A chegada das tropas portuguesas começa a ser documentada pela imprensa mundial da época, incluindo no imenso rol de jornais, o New York Times (edição de 11 de Março de 1917).
Aos portugueses, esteve destinado, numa fase inicial, um local resguardado dos combates mais duros.
Os militares portugueses estavam de forma limitada no conflito, com imensos condicionalismos face aos seus congéneres. Com o evoluir do tempo começam a ter um maior envolvimento na guerra. O governo português e o Ministério da Guerra, em todo o tempo que o CEP está em França, apoiam de forma muito condicionada a sua acção militar. Vários tipos de pedidos de reforços seguem para Portugal.

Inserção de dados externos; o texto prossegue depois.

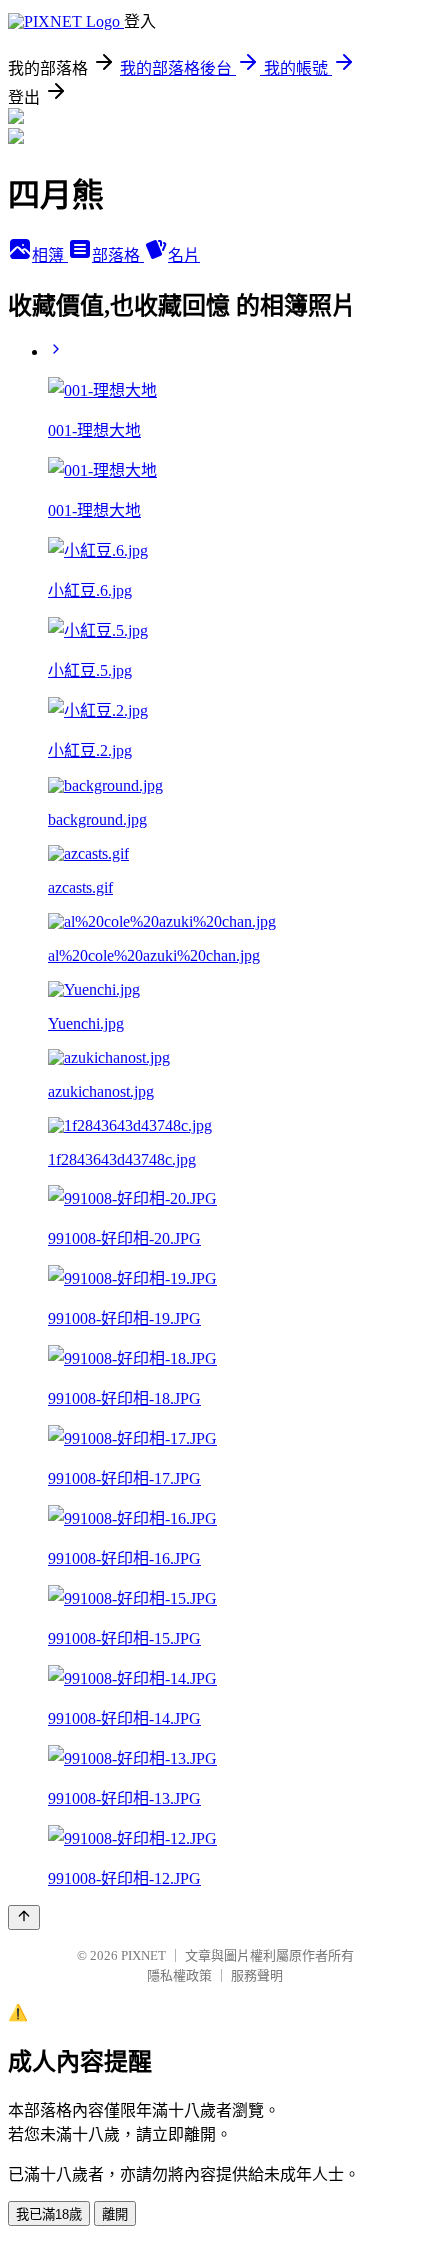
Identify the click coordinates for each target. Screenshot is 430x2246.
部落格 (118, 255)
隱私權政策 (179, 1975)
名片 (184, 255)
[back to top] (24, 1917)
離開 (115, 2214)
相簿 (50, 255)
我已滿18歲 (49, 2214)
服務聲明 (257, 1975)
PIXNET (143, 1955)
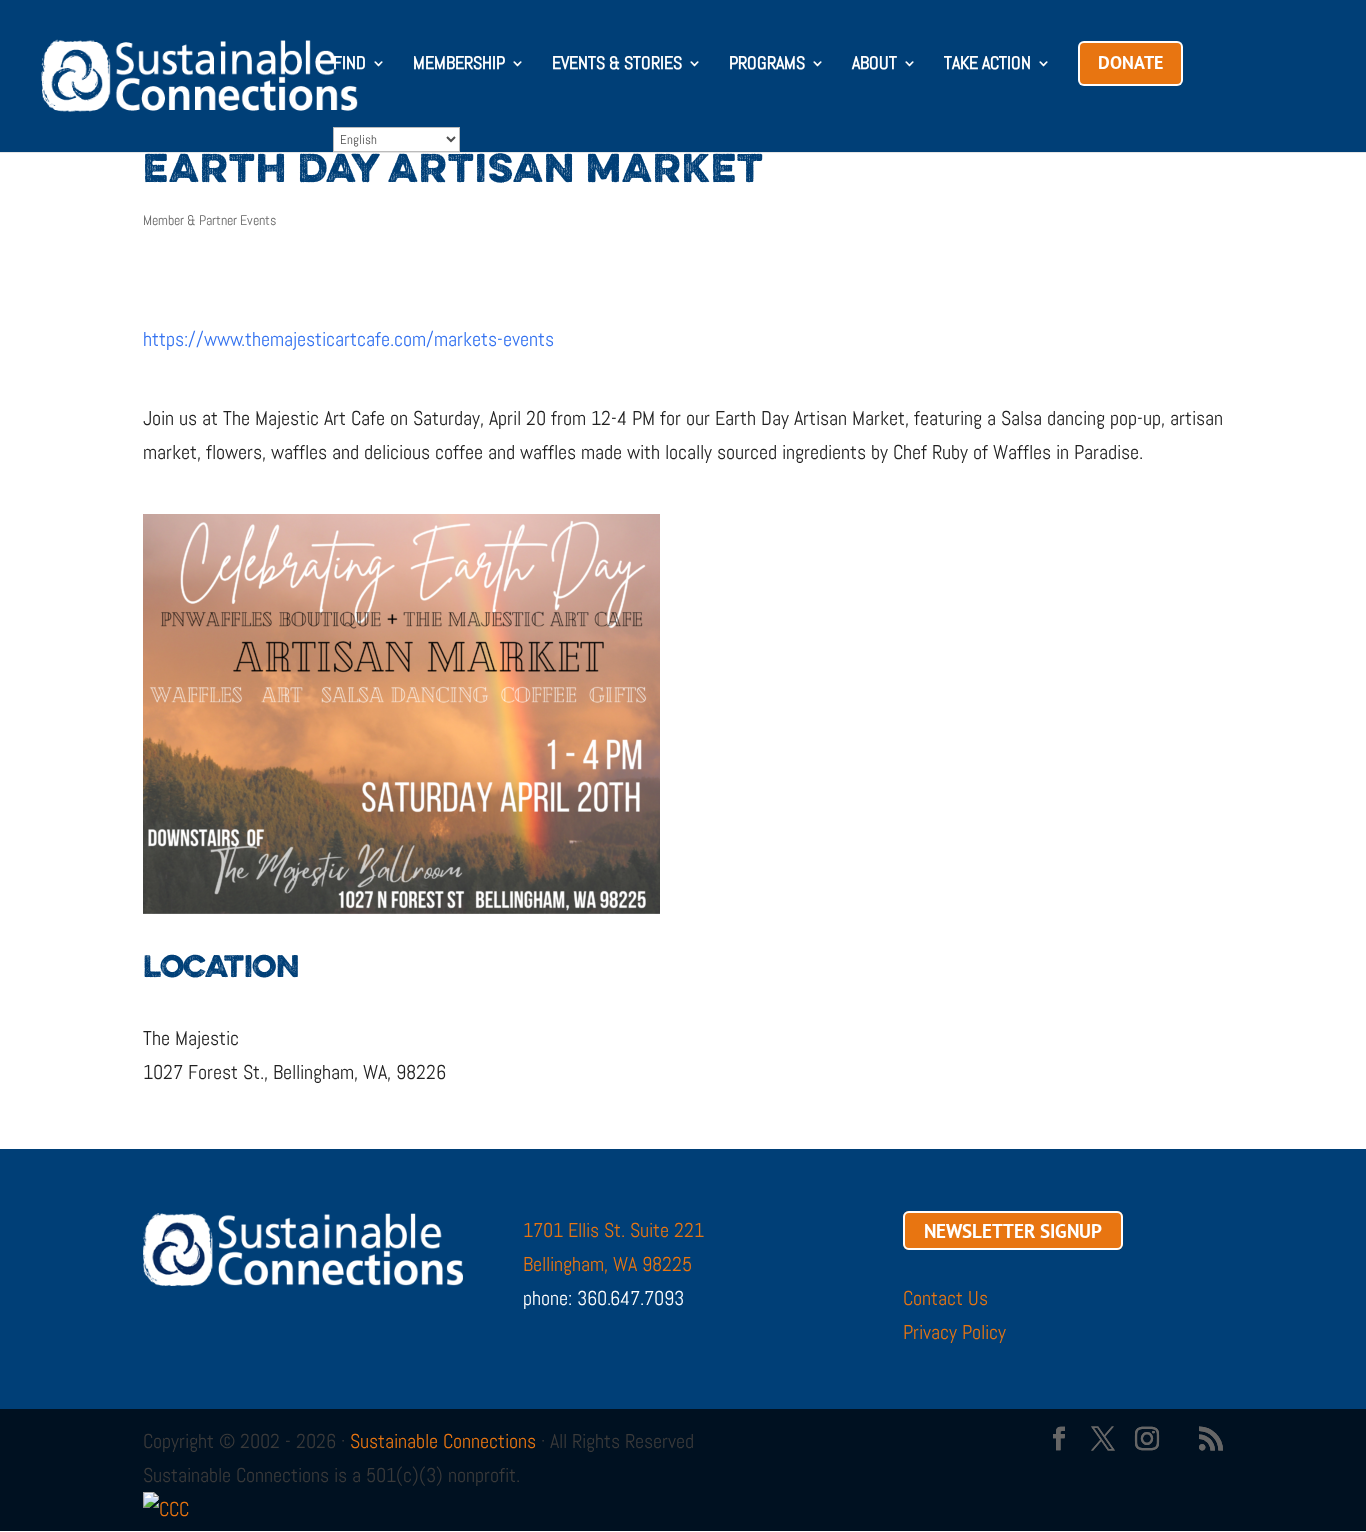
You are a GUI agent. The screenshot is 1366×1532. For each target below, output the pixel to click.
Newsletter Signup (1013, 1230)
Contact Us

Medina referiu que os “efectivos dos batalhões estavam reduzidos a metade, a falta de oficiais é imensa. A situação é difícil e perigosa, sendo impossível assim de cumprir com decoro as acções do exército português e a missão confiada, acrescendo na circunstância muitos homens esgotados fisicamente, moralmente deprimidos». (Medina, 1993: 274; Tomo 1).
Agrava-se o panorama da guerra no começo de 1918, quando a Rússia assina a paz e a Alemanha ganha imediatamente mais força, lançando mais divisões na frente francesa.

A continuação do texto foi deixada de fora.